Director: Ridley Scott
Starring: Orlando Bloom, Eva Green, Alexander Siddig
Year: 2005
Kingdom of Heaven is not as good as we thought it was 15 years ago; it has aged badly since and can’t compare to others of its genre that didn’t suffer the same fate. What was our obsession with Orlando Bloom anyway: Lord of the Rings, Black Hawk Down, Pirates of the Caribbean, Troy. That’s almost completely his entire film career, at least what matters, and it’s sad that it came & went so quickly, from 2001-2005, the rest mostly more Pirates movies and Hobbit movies that didn’t require much beyond just showing up. He’s a terrible actor, in hindsight, I don’t know why we were enamored with him, it makes very little sense, and it makes Kingdom of Heaven a weird movie to have enjoyed once upon a time.
In the 12th century, Europe waged war in the Middle East, as a hundred years of battles rolled over the region with one city at its heart; Jerusalem. The Crusaders had come in swarms to conquer the Holy Land, and now a sort of fragile peace ruled the land, with King Baldwin on the throne and the mighty Saladin waiting impatiently in the desert. Some wanted open warfare, like the Knights Templar, and tried to lure Saladin’s forces into conflict, but most wanted to live together, Christian, Jew, Muslim, all together sharing their most sacred landmarks. A young man, Balian, the unknowing heir to knighthood and land near Jerusalem, finds himself traveling there to face his destiny, meeting the King and his sister, Princess Sibylla, and entering into politics that he doesn’t understand, ultimately becoming a potential savior of Christianity’s hold on the Kingdom of Heaven, but only if God wills it, and only if he can stay alive.
This story is spectacular, and probably should have led to a film that was easily Best Picture material, immediately on scale with Braveheart, Gladiator, and the like. It’s broad, huge, sweeping, epic, amazing, and tells a true tale that’s so fascinating, the history of a place that’s still hotly contested to this day. It’s one of those stories that takes history, plops an eye witness down in the middle, and let’s us experience the moment through his eyes, which is so fun and so much fun to watch. The music, the armies, the costumes, the characters; this is grand theatre at its finest, at least as far as preparation was concerned. The problem lies in Orlando Bloom, who is both no good and no good at being this specific leading man. He seems out of place, so anachronistic, and never relates to the other actors, especially Eva Green, who he is supposed to love.
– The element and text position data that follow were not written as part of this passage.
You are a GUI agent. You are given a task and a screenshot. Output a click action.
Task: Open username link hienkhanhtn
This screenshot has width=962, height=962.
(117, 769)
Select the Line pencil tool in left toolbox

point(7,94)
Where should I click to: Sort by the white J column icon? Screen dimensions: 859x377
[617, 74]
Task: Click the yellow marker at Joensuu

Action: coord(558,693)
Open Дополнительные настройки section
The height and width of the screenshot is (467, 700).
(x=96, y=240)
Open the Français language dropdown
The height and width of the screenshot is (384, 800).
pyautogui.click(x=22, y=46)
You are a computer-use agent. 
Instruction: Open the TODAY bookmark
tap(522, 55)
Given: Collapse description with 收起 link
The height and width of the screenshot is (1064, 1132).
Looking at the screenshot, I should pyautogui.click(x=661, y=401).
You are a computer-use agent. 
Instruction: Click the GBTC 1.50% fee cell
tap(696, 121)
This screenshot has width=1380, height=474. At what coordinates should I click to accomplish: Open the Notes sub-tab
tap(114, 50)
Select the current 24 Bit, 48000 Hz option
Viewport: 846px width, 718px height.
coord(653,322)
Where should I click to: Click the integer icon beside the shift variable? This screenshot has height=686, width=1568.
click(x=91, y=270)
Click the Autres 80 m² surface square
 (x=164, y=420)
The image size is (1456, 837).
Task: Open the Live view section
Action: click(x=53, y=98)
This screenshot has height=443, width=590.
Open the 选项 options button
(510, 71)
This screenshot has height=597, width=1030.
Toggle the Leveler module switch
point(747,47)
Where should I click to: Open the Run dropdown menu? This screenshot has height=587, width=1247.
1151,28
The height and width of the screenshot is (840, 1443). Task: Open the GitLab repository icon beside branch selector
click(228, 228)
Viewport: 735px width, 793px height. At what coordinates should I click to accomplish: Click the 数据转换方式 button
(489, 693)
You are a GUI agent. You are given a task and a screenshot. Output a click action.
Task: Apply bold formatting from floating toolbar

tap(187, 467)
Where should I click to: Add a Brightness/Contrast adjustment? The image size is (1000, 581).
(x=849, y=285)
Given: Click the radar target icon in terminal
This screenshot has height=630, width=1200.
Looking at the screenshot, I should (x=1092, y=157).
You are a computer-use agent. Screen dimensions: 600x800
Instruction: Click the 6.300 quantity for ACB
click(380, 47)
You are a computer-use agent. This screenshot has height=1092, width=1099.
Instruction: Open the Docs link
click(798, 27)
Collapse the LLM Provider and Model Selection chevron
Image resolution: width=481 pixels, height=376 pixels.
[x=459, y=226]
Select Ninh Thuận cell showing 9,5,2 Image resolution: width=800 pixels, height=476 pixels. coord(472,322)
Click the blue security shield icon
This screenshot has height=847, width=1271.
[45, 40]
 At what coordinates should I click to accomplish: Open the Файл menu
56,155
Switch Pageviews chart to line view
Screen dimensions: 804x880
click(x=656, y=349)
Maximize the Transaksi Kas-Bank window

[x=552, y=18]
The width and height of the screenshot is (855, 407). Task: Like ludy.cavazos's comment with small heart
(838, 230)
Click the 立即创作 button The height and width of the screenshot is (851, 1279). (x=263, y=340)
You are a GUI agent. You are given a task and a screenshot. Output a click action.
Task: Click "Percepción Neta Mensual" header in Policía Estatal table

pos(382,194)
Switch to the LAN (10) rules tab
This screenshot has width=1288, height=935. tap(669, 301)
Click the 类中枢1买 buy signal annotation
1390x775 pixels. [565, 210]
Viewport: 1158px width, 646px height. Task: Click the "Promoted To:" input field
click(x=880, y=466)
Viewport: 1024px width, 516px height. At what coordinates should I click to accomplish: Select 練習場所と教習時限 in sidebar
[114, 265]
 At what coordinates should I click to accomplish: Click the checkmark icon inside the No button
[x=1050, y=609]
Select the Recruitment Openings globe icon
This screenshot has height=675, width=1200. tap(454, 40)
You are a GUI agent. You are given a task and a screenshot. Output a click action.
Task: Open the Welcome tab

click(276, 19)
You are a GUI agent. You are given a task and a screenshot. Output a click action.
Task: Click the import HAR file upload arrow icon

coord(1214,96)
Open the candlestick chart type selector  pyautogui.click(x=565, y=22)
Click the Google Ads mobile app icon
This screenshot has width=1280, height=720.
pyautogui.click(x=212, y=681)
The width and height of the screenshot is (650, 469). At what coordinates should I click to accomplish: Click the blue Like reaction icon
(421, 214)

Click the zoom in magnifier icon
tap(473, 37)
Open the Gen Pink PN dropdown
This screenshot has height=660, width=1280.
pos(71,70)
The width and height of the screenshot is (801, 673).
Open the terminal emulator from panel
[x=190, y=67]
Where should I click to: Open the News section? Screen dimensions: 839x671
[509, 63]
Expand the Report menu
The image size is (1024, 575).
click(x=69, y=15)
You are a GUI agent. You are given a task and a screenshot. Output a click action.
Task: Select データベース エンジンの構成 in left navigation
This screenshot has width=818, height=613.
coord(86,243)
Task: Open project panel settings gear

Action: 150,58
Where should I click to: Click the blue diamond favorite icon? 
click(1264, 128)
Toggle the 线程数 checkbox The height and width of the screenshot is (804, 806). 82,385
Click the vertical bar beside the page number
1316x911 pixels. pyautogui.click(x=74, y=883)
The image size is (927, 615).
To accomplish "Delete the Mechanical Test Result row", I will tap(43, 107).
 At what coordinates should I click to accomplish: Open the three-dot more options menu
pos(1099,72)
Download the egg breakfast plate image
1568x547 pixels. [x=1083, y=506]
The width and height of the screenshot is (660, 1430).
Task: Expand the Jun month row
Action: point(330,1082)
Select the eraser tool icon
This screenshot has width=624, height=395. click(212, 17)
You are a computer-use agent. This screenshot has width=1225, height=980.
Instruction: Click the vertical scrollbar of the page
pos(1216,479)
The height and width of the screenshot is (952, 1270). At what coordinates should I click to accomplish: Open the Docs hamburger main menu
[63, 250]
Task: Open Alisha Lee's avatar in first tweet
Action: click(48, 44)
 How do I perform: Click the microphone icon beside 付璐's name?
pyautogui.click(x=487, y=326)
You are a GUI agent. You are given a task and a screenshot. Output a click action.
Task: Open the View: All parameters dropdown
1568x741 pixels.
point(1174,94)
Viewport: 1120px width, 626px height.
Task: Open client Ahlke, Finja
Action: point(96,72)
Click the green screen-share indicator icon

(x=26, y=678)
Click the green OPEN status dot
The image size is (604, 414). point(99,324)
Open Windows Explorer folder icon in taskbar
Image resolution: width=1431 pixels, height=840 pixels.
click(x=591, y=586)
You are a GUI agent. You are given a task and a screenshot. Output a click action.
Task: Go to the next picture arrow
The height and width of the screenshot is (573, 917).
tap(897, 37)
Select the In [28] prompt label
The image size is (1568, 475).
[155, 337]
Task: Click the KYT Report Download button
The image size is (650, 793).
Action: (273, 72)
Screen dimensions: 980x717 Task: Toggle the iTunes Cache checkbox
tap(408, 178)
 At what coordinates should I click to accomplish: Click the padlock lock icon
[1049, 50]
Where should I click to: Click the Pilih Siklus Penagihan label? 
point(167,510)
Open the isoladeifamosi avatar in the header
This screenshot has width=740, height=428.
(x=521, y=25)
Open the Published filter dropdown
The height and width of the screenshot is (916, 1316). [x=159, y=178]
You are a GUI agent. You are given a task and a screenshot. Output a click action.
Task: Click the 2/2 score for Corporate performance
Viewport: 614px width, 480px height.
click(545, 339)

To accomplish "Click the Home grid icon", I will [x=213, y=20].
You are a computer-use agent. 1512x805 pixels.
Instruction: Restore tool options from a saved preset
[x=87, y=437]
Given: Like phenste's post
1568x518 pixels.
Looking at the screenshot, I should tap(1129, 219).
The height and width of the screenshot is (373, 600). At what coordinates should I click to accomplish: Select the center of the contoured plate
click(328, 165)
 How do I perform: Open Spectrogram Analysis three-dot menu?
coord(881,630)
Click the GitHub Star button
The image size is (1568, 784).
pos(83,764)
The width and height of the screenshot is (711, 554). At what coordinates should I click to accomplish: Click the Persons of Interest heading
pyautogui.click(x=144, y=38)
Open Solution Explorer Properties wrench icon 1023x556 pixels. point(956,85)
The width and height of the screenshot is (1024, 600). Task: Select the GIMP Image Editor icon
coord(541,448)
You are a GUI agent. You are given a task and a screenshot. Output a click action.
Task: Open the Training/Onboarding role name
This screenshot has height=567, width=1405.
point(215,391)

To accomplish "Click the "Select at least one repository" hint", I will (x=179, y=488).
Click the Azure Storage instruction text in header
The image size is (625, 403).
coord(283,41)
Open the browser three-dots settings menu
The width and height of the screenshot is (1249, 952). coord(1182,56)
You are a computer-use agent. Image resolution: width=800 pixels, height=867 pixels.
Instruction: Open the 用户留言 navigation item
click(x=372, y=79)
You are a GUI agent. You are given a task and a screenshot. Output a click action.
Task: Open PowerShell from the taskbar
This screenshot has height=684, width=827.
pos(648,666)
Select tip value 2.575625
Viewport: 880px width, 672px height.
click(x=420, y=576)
The other actors in the film are fantastic, including Green and Siddig, and gathering in the rest: Michael Sheen, David Thewlis, Liam Neeson, Kevin McKidd, Nikolaj Coster-Waldau, Martin Csokas, Brendan Gleeson, Jeremy Irons, Ed Norton, Ghassan Massoud. It’s a phenomenal cast, the tale is spun nicely, but Bloom brings things down, and the entire feel starts to weigh a little heavy with cultural problems, religious nonsense, and perhaps simply a bit of out-of-touch film making. Kingdom of Heaven isn’t quite as good as I remember it being when I was 22; now at 37, I see it a bit more cynically, much more critically, and its problems rise to the surface, which doesn’t stop it from being ‘awesome’ by definition, but stops it from being amazing by experience.